Kastner is a shochet, the fellow ordained to kill livestock according to Jewish law. But he also considers himself an educator. It’s his job, he explained, to remind the public about the cost of meat beyond the sticker price: in blood and emotion.
“It’s a profound experience that is generally written off as disgusting or brutal,” he said.
Kastner, a 29-year-old rabbinical student and Hebrew school director in New York City, wields his halaf, the carefully sharpened blade, to provide as humane a passage as possible. He aims for what he calls a “conscious kill.” After years of researching the consumer food chain, the Yeshivat Chovevei Torah student decided to take responsibility for what he and other Jews consume, he said. He also reinforced his commitment to the eco-kosher movement, which tries to meld Jewish tradition with more sustainable farming and agriculture.
Kastner is part of a small, but growing, alternative kosher meat landscape in the United States that includes several small co-ops and businesses, as well as KOL Foods, an online distributor of humanely raised and slaughtered kosher meat.
Twenty pasture-raised turkeys were to be readied on this morning at Stephan Loewentheil’s private farm in the Catskills town of Walton. Unlike his counterparts in the kosher meat industry, Kastner works in the open. Being a freelancer allows him the leeway. Kastner agreed to let The Jewish Week watch him on the job after one Northeast kosher poultry producer politely refused access and another did not return phone calls.

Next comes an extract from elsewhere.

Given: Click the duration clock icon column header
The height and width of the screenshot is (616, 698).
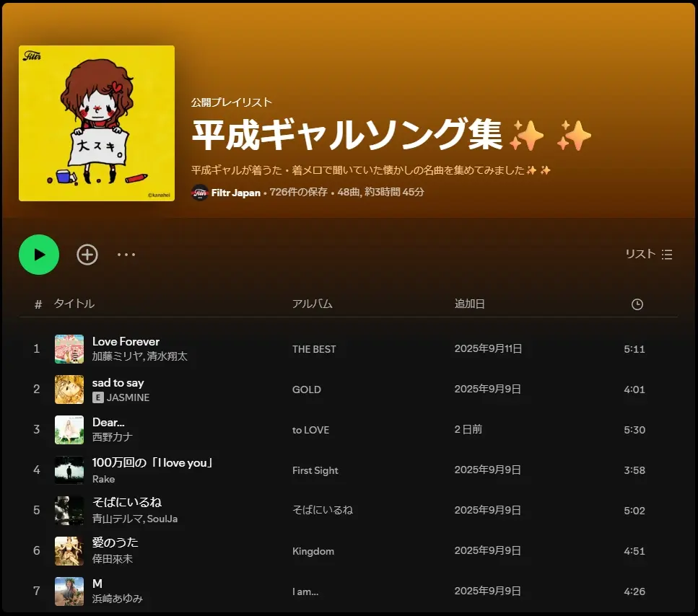Looking at the screenshot, I should pyautogui.click(x=637, y=304).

Kastner, clean-cut and thoughtful, appears to provide a positive example at a time when the kosher meat industry’s reputation has come under attack. Earlier this month, Sholom Rubashkin, from the family kosher dynasty, was convicted of fraud and money-laundering at Agriprocessors, the embattled Postville, Iowa, slaughterhouse he managed. The plant had also been plagued by accusations of inhumane practices. The legal mess has made many kosher companies skittish.
“You’re seeing much more protective action,” Kastner explained, referring to why most kosher slaughterhouses remain restricted. “They don’t want to make trouble for themselves. There’s a risk whenever you bring someone in from the outside.”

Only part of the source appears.